- What the task requires -
Reproduce every record exactly as written.
-------
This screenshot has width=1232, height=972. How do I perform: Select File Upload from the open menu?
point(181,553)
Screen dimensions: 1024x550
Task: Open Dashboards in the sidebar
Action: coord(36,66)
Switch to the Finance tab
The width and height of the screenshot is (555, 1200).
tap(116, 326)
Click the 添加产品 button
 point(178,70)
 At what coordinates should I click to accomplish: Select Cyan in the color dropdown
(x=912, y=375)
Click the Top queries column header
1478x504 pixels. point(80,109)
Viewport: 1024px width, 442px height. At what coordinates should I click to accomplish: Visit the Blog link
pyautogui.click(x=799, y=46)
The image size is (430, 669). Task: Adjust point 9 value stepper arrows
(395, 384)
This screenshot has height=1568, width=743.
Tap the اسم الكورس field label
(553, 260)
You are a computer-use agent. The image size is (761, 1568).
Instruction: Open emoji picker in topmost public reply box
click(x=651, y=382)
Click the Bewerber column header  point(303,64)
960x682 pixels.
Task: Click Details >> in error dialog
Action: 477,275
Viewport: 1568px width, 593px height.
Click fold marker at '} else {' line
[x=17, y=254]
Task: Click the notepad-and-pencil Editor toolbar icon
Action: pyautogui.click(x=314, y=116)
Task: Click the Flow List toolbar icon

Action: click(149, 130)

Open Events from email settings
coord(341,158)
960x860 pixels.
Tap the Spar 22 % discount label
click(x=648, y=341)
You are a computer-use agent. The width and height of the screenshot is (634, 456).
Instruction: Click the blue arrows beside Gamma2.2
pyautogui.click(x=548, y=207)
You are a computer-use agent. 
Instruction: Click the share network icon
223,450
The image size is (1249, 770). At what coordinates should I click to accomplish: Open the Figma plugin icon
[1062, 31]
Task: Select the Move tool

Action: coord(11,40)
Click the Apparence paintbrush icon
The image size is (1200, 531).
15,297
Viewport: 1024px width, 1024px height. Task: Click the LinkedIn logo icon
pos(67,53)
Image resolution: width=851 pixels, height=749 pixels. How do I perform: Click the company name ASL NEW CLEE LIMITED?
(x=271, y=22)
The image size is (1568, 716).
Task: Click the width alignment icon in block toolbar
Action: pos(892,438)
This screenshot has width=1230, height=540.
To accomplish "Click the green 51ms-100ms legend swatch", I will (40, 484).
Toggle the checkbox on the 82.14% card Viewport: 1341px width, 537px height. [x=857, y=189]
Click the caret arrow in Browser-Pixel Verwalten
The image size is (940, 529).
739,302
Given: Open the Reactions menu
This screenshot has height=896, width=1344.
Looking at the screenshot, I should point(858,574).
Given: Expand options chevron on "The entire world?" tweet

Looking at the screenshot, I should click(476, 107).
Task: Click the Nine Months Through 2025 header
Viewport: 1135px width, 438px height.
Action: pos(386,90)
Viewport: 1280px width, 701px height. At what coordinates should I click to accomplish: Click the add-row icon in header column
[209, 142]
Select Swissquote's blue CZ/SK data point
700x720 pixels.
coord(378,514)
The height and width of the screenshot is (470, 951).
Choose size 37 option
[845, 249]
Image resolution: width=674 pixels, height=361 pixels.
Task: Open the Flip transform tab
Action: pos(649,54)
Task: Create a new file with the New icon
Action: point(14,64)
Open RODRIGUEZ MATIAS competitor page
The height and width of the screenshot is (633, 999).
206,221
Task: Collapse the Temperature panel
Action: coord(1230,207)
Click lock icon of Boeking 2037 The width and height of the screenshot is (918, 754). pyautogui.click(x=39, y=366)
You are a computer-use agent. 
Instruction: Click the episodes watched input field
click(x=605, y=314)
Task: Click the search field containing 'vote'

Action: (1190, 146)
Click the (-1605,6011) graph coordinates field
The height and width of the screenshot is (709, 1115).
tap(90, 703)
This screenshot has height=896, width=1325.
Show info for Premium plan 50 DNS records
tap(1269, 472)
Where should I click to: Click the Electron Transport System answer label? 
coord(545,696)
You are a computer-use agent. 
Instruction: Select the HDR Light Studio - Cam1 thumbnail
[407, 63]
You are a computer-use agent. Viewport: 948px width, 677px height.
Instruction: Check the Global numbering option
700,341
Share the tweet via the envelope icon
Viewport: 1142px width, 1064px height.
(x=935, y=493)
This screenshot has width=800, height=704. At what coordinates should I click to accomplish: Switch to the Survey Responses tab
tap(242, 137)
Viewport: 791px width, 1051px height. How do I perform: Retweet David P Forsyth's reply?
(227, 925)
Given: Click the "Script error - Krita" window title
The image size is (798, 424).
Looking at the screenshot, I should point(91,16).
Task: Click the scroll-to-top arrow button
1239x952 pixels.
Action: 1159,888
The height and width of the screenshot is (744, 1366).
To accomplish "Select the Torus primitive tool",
-------
- Result of the exercise -
This screenshot has width=1232, height=972. How do I perform: Select File Upload from the open menu?
point(181,553)
Screen dimensions: 1024x550
Task: Open Dashboards in the sidebar
Action: coord(36,66)
Switch to the Finance tab
The width and height of the screenshot is (555, 1200).
tap(116, 326)
Click the 添加产品 button
 point(178,70)
 At what coordinates should I click to accomplish: Select Cyan in the color dropdown
(x=912, y=375)
Click the Top queries column header
1478x504 pixels. point(80,109)
Viewport: 1024px width, 442px height. At what coordinates should I click to accomplish: Visit the Blog link
pyautogui.click(x=799, y=46)
The image size is (430, 669). Task: Adjust point 9 value stepper arrows
(395, 384)
This screenshot has height=1568, width=743.
Tap the اسم الكورس field label
(553, 260)
You are a computer-use agent. The image size is (761, 1568).
Instruction: Open emoji picker in topmost public reply box
click(x=651, y=382)
Click the Bewerber column header  point(303,64)
960x682 pixels.
Task: Click Details >> in error dialog
Action: 477,275
Viewport: 1568px width, 593px height.
Click fold marker at '} else {' line
[x=17, y=254]
Task: Click the notepad-and-pencil Editor toolbar icon
Action: pyautogui.click(x=314, y=116)
Task: Click the Flow List toolbar icon

Action: click(149, 130)

Open Events from email settings
coord(341,158)
960x860 pixels.
Tap the Spar 22 % discount label
click(x=648, y=341)
You are a computer-use agent. The width and height of the screenshot is (634, 456).
Instruction: Click the blue arrows beside Gamma2.2
pyautogui.click(x=548, y=207)
You are a computer-use agent. 
Instruction: Click the share network icon
223,450
The image size is (1249, 770). At what coordinates should I click to accomplish: Open the Figma plugin icon
[1062, 31]
Task: Select the Move tool

Action: coord(11,40)
Click the Apparence paintbrush icon
The image size is (1200, 531).
15,297
Viewport: 1024px width, 1024px height. Task: Click the LinkedIn logo icon
pos(67,53)
Image resolution: width=851 pixels, height=749 pixels. How do I perform: Click the company name ASL NEW CLEE LIMITED?
(x=271, y=22)
The image size is (1568, 716).
Task: Click the width alignment icon in block toolbar
Action: pos(892,438)
This screenshot has width=1230, height=540.
To accomplish "Click the green 51ms-100ms legend swatch", I will (40, 484).
Toggle the checkbox on the 82.14% card Viewport: 1341px width, 537px height. [x=857, y=189]
Click the caret arrow in Browser-Pixel Verwalten
The image size is (940, 529).
739,302
Given: Open the Reactions menu
This screenshot has height=896, width=1344.
Looking at the screenshot, I should point(858,574).
Given: Expand options chevron on "The entire world?" tweet

Looking at the screenshot, I should click(476, 107).
Task: Click the Nine Months Through 2025 header
Viewport: 1135px width, 438px height.
Action: pos(386,90)
Viewport: 1280px width, 701px height. At what coordinates should I click to accomplish: Click the add-row icon in header column
[209, 142]
Select Swissquote's blue CZ/SK data point
700x720 pixels.
coord(378,514)
The height and width of the screenshot is (470, 951).
Choose size 37 option
[845, 249]
Image resolution: width=674 pixels, height=361 pixels.
Task: Open the Flip transform tab
Action: pos(649,54)
Task: Create a new file with the New icon
Action: point(14,64)
Open RODRIGUEZ MATIAS competitor page
The height and width of the screenshot is (633, 999).
206,221
Task: Collapse the Temperature panel
Action: coord(1230,207)
Click lock icon of Boeking 2037 The width and height of the screenshot is (918, 754). pyautogui.click(x=39, y=366)
You are a computer-use agent. 
Instruction: Click the episodes watched input field
click(x=605, y=314)
Task: Click the search field containing 'vote'

Action: (1190, 146)
Click the (-1605,6011) graph coordinates field
The height and width of the screenshot is (709, 1115).
tap(90, 703)
This screenshot has height=896, width=1325.
Show info for Premium plan 50 DNS records
tap(1269, 472)
Where should I click to: Click the Electron Transport System answer label? 
coord(545,696)
You are a computer-use agent. 
Instruction: Select the HDR Light Studio - Cam1 thumbnail
[407, 63]
You are a computer-use agent. Viewport: 948px width, 677px height.
Instruction: Check the Global numbering option
700,341
Share the tweet via the envelope icon
Viewport: 1142px width, 1064px height.
(x=935, y=493)
This screenshot has width=800, height=704. At what coordinates should I click to accomplish: Switch to the Survey Responses tab
tap(242, 137)
Viewport: 791px width, 1051px height. How do I perform: Retweet David P Forsyth's reply?
(227, 925)
Given: Click the "Script error - Krita" window title
The image size is (798, 424).
Looking at the screenshot, I should point(91,16).
Task: Click the scroll-to-top arrow button
1239x952 pixels.
Action: 1159,888
The height and width of the screenshot is (744, 1366).
To accomplish "Select the Torus primitive tool",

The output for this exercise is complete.